Drive five blocks across an invisible boundary line and the same three-bedroom ranch can cost $80,000 more. Buyers tell themselves they’re paying for better outcomes for their kids. The data tells a more complicated story, and a lot of that premium is buying status, not learning.
Researchers at the Brookings Institution and the Federal Reserve have repeatedly found that homes in high-rated school zones command 15 to 30 percent premiums over otherwise comparable properties. That gap is real. What’s shakier is the assumption that the gap reflects actual differences in what schools do for students.
What district ratings actually measure
The widely cited rating sites—GreatSchools chief among them—lean heavily on standardized test scores and demographic proxies. Test scores correlate strongly with household income, parental education, and zip-code wealth. They correlate much less with what a school adds on top of what kids walk in with. Researchers call this distinction “value-added” versus “status,” and most popular ratings measure status. So when you pay $80,000 more for a “10-rated” district, a sizeable chunk of that money is buying neighbors with already-high-scoring kids, not teachers who’ll lift your child further. That’s not nothing—peer effects exist—but it’s a far weaker case for the price tag than buyers usually imagine when they stretch their budget for the right zip code.

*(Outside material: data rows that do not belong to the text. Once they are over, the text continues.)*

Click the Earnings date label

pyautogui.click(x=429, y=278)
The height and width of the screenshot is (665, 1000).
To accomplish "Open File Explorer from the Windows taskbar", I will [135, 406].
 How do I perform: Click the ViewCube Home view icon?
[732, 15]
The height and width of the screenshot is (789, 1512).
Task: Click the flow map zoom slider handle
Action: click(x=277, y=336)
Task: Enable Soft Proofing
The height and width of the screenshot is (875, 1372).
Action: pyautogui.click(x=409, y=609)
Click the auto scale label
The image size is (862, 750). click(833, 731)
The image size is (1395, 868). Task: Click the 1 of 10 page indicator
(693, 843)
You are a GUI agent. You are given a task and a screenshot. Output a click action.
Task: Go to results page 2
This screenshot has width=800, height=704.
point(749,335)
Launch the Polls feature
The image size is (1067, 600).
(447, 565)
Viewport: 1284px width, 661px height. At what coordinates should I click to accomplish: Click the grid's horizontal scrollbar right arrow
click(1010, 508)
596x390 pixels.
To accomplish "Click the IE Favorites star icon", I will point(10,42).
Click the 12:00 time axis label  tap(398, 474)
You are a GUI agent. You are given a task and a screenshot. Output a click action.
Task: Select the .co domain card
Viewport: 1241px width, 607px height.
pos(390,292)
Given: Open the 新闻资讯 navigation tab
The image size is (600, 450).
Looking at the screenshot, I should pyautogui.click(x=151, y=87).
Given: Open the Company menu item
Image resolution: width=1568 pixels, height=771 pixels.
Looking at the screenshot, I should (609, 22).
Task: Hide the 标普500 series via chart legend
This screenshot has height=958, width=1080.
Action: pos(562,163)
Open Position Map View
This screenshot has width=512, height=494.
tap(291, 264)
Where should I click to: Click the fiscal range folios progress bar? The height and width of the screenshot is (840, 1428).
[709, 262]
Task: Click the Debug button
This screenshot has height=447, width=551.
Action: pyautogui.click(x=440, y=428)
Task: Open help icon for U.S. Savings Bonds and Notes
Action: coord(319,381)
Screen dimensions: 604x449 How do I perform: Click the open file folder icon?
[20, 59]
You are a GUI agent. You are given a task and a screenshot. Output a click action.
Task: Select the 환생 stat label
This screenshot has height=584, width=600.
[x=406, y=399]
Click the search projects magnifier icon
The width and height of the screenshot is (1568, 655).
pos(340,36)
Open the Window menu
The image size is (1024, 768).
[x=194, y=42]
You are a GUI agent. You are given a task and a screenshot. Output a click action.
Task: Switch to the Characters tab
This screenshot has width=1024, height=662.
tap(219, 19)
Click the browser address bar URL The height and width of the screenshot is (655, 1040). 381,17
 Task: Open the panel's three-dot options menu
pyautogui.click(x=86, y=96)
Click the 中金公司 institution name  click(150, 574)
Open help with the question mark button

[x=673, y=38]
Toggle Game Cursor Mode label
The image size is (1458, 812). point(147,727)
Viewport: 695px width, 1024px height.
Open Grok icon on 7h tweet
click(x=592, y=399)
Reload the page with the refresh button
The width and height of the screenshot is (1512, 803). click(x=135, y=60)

The hidden costs of stretching for a district
Stretching for a school district means a bigger mortgage, a longer commute, less savings flexibility, and often a smaller, older house. Families who do this routinely end up cash-poor, which itself is a known stressor on kids. They also lock in 30 years of property taxes that fund those schools regardless of whether their child still attends, moves, or thrives. And the premium isn’t refundable: if district ratings shift—as they do when demographics change—home values can soften faster than the broader market. The buyers most exposed are usually first-time homeowners who treated the school score as a guarantee rather than a snapshot. A more honest framing: you’re buying a probability-weighted environment, not a curriculum.
Better ways to evaluate a school
Look at the data the rating sites bury. Growth scores, which track how much individual students improve year over year, are far more meaningful than absolute proficiency. Visit during pickup. Talk to parents whose kids are in the grades yours will be in, not the grades they were in five years ago. Check teacher retention—high turnover is a louder signal than any ranking. And weigh non-school factors honestly: a shorter commute, a parent with more bandwidth at home, and a financial cushion for tutoring or activities often matter more than a one-point bump in a district average.
The takeaway
School district premiums are real, but they overwhelmingly price in neighborhood demographics rather than school quality. Pay for the boundary if you must, but go in clear-eyed: you’re buying a context, not an outcome. A smaller mortgage in a “good enough” district plus engaged parenting beats a stretched budget in a famous one more often than the market admits.